NCPA - National Center for Policy Analysis

Linking Teacher Skills to Student Achievement

December 10, 2014

International assessment tests have shown large gaps in students' cognitive skills across countries. In a new paper published by the National Bureau of Economic Research, Eric Hanushek of the Hoover Institution and Marc Piopiunik and Simon Wiederhold of the Institute for Economic Research ask whether teachers' cognitive skills might explain the gap: is there a link between teacher quality and student performance?

Previous research has focused on the academic achievements of teachers. For example, 100 percent of teachers in Singapore, Finland and South Korea come from the top third of their countries' academic achievers, while just 23 percent of American teachers come from the top third.
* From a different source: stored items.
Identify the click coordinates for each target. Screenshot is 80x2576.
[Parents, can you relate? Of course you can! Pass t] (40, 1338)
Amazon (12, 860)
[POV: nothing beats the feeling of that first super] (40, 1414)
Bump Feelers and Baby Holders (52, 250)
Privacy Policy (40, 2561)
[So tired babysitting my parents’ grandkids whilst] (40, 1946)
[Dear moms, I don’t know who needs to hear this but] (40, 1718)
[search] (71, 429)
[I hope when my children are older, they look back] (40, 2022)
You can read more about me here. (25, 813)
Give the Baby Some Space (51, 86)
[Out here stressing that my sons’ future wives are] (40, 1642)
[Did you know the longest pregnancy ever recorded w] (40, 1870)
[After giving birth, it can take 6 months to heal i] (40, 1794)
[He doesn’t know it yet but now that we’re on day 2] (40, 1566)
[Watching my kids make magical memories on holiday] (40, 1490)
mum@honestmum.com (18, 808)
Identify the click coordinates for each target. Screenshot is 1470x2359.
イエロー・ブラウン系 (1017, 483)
Using data from the Programme for the International Assessment of Adult Competencies (PIAAC), which measures cognitive skills of adults in OECD countries, Hanushek, Piopiunik and Widerhold note that the literacy skills of teachers in Italy and Russia (the countries with the lowest-performing teachers) are similar to the skills of employed Canadians with only vocational degrees, while the literacy skills of teachers in Japan and Finland (the countries whose teachers demonstrated the best cognitive skills) are higher than the cognitive skills of Canadians with master's degrees or PhDs.

According to the report from Hanushek, Piopiunik and Widerhold, teachers' cognitive skills do have a significant relationship to student achievement:

  • Students in countries that score well on international achievement tests have teachers with higher numeracy and literacy skills.
  • Finland has the most skilled teachers according to PIAAC. Were all countries to bring its teachers to the level of Finnish teachers, student performance would improve. The United States would see an increase in math performance of 54 percent of a standard deviation, while Russia would see math improvement of 73 percent of a standard deviation.

The authors also report that teachers' wages are related to teachers' cognitive skills; an increase in teacher salaries by one standard deviation is associated with an increase in teacher math skills of 40 percent of a standard deviation and an increase in literacy skills of 30 percent of a standard deviation.

The authors conclude, "Smarter teachers produce smarter students."

Source: Eric A. Hanushek, Marc Piopiunik and Simon Wiederhold, "The Value of Smarter Teachers: International Evidence on Teacher Cognitive Skills and Student Performance," National Bureau of Economic Research, Working Paper No. 20727, December 2014.